The Kid Doesn't Stay In The Film
Born in Seattle, Ken Andrews' career began while he was at film school in Los Angeles, where he took a detour from which he never returned. "I started a band, Failure, and we didn't really think it'd go anywhere, because we were pretty left of centre. By 1991, I was actually directing music videos and making a decent living from this, but in that year Failure got signed to Slash Records and I put the video stuff on hold for a while to do the indie-rock thing. Twenty-two years later, here I am!”

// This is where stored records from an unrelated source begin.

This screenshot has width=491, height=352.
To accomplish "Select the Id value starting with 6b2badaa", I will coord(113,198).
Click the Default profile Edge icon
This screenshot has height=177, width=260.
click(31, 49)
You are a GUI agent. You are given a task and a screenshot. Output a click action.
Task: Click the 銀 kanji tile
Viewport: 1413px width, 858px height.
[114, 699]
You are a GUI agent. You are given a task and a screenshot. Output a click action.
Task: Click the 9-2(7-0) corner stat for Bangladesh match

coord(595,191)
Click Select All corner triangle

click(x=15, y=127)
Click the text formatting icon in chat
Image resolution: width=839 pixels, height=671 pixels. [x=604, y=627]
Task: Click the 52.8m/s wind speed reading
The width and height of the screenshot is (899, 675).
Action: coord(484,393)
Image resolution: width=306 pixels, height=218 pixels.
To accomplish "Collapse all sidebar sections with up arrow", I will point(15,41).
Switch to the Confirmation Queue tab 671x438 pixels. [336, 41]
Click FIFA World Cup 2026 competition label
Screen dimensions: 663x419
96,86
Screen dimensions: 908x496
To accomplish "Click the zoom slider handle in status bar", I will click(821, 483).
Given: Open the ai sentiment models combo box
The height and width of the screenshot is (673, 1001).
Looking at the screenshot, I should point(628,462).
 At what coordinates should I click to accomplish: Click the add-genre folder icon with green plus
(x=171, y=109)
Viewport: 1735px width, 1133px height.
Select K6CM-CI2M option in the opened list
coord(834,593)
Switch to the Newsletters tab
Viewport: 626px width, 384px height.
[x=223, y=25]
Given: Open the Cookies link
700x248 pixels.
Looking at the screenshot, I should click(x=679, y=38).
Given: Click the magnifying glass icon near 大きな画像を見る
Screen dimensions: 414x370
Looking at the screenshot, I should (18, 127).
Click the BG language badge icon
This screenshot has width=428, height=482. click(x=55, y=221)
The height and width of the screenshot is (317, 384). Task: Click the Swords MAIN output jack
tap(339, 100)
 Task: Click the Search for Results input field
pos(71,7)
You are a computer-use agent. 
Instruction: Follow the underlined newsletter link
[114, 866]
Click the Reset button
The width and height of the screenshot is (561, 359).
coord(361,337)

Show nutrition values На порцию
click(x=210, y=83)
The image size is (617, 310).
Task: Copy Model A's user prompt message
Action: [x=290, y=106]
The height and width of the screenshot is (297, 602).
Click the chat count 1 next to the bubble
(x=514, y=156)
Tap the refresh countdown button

As Failure's lead singer, guitarist and bassist, Andrews made three albums: Comfort (1992), Magnified (1994) and Fantastic Planet (1996). Following this he released an EP and two albums with a solo project called ON (1999-2002), and assembled a short-lived band called Year Of The Rabbit, which released an EP and a self-titled album (2003). Andrews' first solo album under his own name, Secrets Of The Lost Satellite, was created with help from Meldal-Johnsen and released in 2007. The two men are also currently involved in the "digital band” Digital Noise Academy, who funded their recently released debut album via kickstarter.com. So far, this reads like the typical career path of a moderately successful musician, except that 22 years later, Andrews' main working arena is not the stage, but his Red Swan private studio in Los Angeles. His reputation as a mixer has grown to such an impressive degree that beating the top guys at their own game simply seems like the next logical step upwards. How did he get so good at it?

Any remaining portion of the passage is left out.